Por cierto, Richard Gott, considera que algunas obras clásicas de ciencia-ficción —desde “La máquina del tiempo”, de H.G. Wells hasta la serie televisiva Star Trek— anticiparon algunas propuestas de la física cuántica; e, incluso, ha llegado a afirmar que los viajes al futuro no sólo son posibles, como el propio Einstein demostró, sino que ya han sucedido realmente. También plantea la posibilidad de los viajes al pasado, bajo determinadas circunstancias. Yo, personalmente, los creo factibles.

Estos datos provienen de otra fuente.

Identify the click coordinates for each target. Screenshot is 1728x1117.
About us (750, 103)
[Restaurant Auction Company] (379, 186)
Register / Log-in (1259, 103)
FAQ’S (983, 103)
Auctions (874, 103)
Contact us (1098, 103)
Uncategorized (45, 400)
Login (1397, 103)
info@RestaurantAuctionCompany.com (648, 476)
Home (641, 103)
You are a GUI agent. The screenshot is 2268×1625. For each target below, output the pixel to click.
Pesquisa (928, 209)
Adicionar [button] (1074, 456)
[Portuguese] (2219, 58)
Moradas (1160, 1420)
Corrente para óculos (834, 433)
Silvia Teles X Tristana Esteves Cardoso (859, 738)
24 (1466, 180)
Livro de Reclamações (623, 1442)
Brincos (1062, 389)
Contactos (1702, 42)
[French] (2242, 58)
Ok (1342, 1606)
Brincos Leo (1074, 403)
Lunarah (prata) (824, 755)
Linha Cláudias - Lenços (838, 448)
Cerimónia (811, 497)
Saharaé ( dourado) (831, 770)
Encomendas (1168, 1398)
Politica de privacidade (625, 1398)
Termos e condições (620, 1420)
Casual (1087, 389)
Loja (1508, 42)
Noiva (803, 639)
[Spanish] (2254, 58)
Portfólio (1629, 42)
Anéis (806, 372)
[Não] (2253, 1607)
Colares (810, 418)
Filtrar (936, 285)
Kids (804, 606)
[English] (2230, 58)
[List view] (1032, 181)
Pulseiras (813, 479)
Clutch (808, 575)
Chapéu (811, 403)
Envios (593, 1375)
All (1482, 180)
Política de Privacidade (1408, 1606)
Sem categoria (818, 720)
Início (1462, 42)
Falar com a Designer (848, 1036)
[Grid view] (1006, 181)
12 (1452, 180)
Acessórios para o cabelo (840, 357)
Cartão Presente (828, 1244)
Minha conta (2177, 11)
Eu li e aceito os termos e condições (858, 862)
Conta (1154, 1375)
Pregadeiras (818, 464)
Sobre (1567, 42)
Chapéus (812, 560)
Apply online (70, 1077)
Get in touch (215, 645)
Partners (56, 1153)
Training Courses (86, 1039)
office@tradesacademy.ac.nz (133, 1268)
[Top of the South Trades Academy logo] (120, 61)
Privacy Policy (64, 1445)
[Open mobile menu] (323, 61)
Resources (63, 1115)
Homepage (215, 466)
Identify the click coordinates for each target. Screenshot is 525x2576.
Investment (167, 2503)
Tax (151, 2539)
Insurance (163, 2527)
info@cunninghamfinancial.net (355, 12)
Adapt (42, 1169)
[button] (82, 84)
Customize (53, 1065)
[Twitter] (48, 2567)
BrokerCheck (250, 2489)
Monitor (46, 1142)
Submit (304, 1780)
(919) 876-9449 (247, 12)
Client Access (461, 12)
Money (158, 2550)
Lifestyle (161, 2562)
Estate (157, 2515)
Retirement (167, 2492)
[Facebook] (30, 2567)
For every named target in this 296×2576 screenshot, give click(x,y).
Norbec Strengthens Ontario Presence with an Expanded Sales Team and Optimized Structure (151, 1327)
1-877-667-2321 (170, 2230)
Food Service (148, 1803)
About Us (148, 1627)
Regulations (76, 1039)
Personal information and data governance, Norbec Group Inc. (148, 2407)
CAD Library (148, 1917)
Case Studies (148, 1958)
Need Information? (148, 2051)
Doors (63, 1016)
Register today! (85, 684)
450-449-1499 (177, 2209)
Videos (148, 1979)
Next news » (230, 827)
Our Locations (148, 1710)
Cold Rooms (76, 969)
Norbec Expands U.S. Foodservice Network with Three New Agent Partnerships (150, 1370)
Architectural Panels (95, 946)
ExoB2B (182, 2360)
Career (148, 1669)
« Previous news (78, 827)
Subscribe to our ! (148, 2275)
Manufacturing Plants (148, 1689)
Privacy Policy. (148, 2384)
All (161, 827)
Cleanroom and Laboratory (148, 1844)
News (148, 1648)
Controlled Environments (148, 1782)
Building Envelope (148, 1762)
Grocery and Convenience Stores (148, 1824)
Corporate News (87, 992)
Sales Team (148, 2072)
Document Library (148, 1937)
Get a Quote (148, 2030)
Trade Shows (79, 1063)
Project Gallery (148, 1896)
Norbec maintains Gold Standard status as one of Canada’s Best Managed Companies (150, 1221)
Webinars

Sí, en efecto, defiendo sin complejos la mayor: que los viajes al pasado son posibles porque no contradicen la teoría de la relatividad de Einstein, ya que permite la existencia de curvas temporales cerradas, es decir, caminos en el espacio-tiempo que pueden llevarnos a un punto de nuestro pasado.

Precisamente, las novelas de la saga, “Caballo de Troya”, de Juan José Benítez, de las que yo soy un empedernido lector, describen las andanzas de un viajero temporal, un oficial del ejército estadounidense (mayor, médico y astronauta), conocido como “Jasón” por los habitantes de la época, junto con su compañero “Eliseo” (segundo oficial, astronauta y responsable del módulo y sus sistemas), los cuales participan en un proyecto secreto, cuya misión consiste en un viaje en el tiempo para conocer alguno de los momentos más importantes de la Humanidad, como el de la época de Jesucristo.

Le he escuchado afirmar a mi admirado J.J. Benítez en innumerables entrevistas de radio, prensa y televisión que estas obras son fruto de investigaciones periodísticas; que su papel en ellas ha sido la de un mero intermediario; y que, once años atrás de publicar su primer libro de la saga (1984), las fuerzas armadas estadounidenses habían logrado crear una máquina del tiempo y llevar a buen puerto la misión de viajar hasta el año 30 de nuestra era. Y yo le creo.

Sí, yo le creo. Me he leído todos sus “caballos” y creo que lo que describen es perfectamente verosímil. Me creo también -como él mismo ha confesado- que a él estas obras le han transformado profundamente; que ya no es el mismo después de haber leído y analizado la información que aparecen en sus “caballos de Troya”.